▶ **USING THE INFORMATION**
[A] Could you copy the ZFS ramdisk thread word for word, between "The only reason" and "bullshit is _everywhere_.", inclusive?
[B] How would the ZFS ramdisk thread go on? Continue it from its last post.

▶ **EXCERPT PROVIDED**

The punchline to this joke is that backing up the ramdisk to disk took about 40-45 minutes. The UPS backing this server had about half that in runtime. So, it never did anything even remotely useful. In fact, it sometimes lead to some terrible corruptions that had to be painstakingly repaired. Yes, they did have a script that was triggered by the UPS going on battery. It never finished on time.

Anyways...... My brain was thinking about this, and decided..... CAN WE MAKE THIS WORK?!?!?!?!!111???/one?!//111

I think we can, but I would like to state that this is insane, and probably _really_ expensive for fairly little gain.

But hear me out. System boots from a single disk ZFS stripe, creates a RAMDISK and adds it to the zpool as a mirror. Obviously, this would only work for smaller disks or shitloads of RAM, and really only benefits read performance.

Would I do this? Probably only to see if I could make it work, I doubt it is actually a useful solution. But, it popped into my head just now, and I had to get it out, just so my brain would stop thinking about it.

Thoughts?

gloriouscow 5d ago

I wonder how much time and engineering effort has been spent on speeding up databases that were just never properly indexed

The Psychotic Network Ferret 5d ago

@gloriouscow Right?

And hell...... it was just one 1TB SAS disk behind it. Just improving disk I/O would have been trivially easy.

But the budget for solutions was $0, because, "we already paid for this, it should just work better." Also, the MSP I worked for at the time was absolutely terrified of taking ownership of anything Linux based.

The only reason I was even authorized to touch the machine was to install some virus scanner that they decided was required. I learned a ton about shit SAP solutions and made it work where several other employees had failed miserably. All because I can read the systemd docs and change some startup order.

MSP employees are almost always pathetic.

Tim Chase 5d ago

"get this, so instead of properly indexing the system, what would happen if we made it more fragile, more complex, more likely to get increased data-loss exposure, and more expensive in the process?"

The whole story pains me at multiple levels. You have my sympathy, @nuintari

The Psychotic Network Ferret 5d ago

@gumnos @gloriouscow Shit like this is why I can't do MSP work. This kind of bullshit is _everywhere_.

Emelia/Emi 5d ago

@nuintari I've looked in to similar stuff with mixing SSDs and spinning rust for "fast read slow write" stuff, and the consensus seems to be "ZFS really doesn't like different disks in a vdev having different performance characteristics" because it won't account for that when scheduling read IO, so you'll get incredibly inconsistent performance.

▶ **COLLECTED MATERIAL**
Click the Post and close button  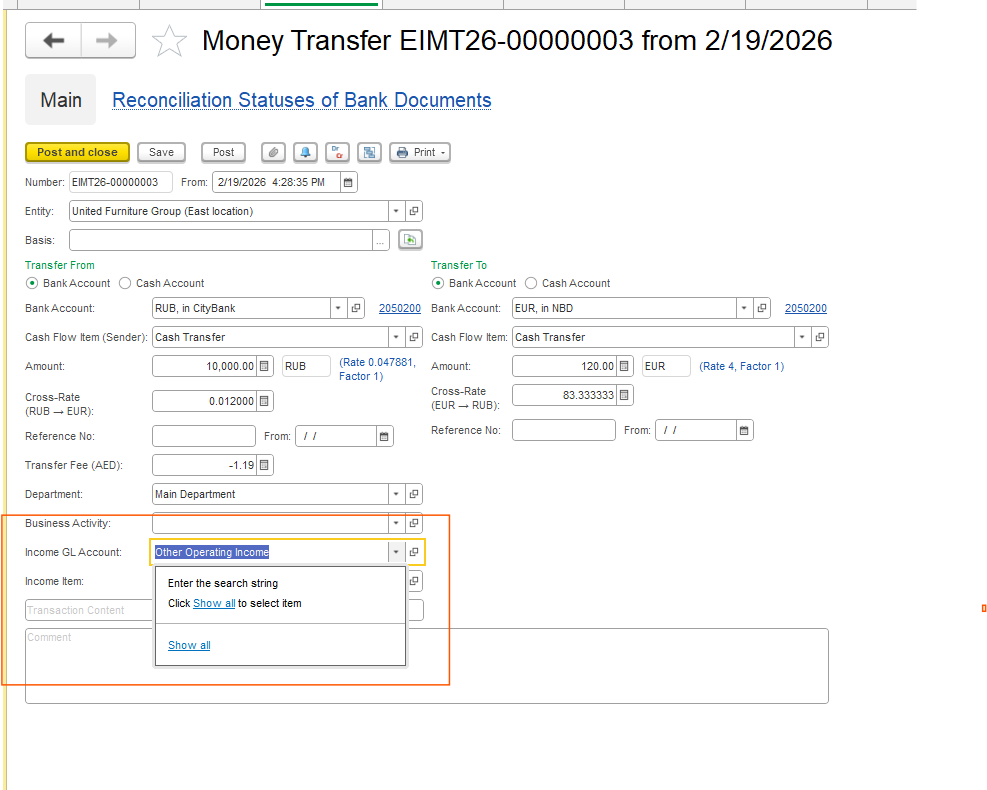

▶ **EXERCISE RESPONSES**
[A]
The only reason I was even authorized to touch the machine was to install some virus scanner that they decided was required. I learned a ton about shit SAP solutions and made it work where several other employees had failed miserably. All because I can read the systemd docs and change some startup order.

MSP employees are almost always pathetic.

Tim Chase 5d ago

"get this, so instead of properly indexing the system, what would happen if we made it more fragile, more complex, more likely to get increased data-loss exposure, and more expensive in the process?"

The whole story pains me at multiple levels. You have my sympathy, @nuintari

The Psychotic Network Ferret 5d ago

@gumnos @gloriouscow Shit like this is why I can't do MSP work. This kind of bullshit is _everywhere_.

[B]
(I'm not familiar with MySQL's innards as much as with postgres, but you'd think that if the box has more than enough RAM to fit the whole damn database as a ramdisk, you'd be able to tune it to operate more like redis, keeping the entire thing in memory so you never have to touch disk for reads... I know postgres can be fairly easily tuned to be very greedy with regards to RAM usage)

The Psychotic Network Ferret 5d ago

@becomethewaifu Yup, the original solution was absolutely terrible in so many ways. I too prefer PostGreSQL, but do know enough about MySQL that I could have fixed this right. But the MSP I was working for at the time had no spine for big, scary Linux stuff.

Yet another reason I hate working for MSPs.

Emelia/Emi 5d ago

@nuintari Indeed. I've heard enough stories that I'm glad I got in at [redacted], an incredibly boring corporate job where I don't have much in the way of sysadmin responsibilities, but our admins are generally Quite Competent, aside from sticking their heads in the dirt with regards to IPv6...

I seem to remember StackExchange posting something about how they eventually figured out as part of their performance tuning that it was faster to just give the database boxes a TB of RAM to fit the indexes in memory than it was to have a separate cache server, as it took the same amount of time to simply query the cache as it did to render the page 'from nothing' with an in-memory index...

The Psychotic Network Ferret 5d ago

@becomethewaifu I _want_ to be doing sysadmin/networkadmin duties, but I want to do them WELL.

In the current era of abject laziness and surrender to the AI gods, doing quality work is dead.

I'm considering changing professions. Modern IT is completely terrible. Another profession might also be terrible, but at least I'll be too green to know any better.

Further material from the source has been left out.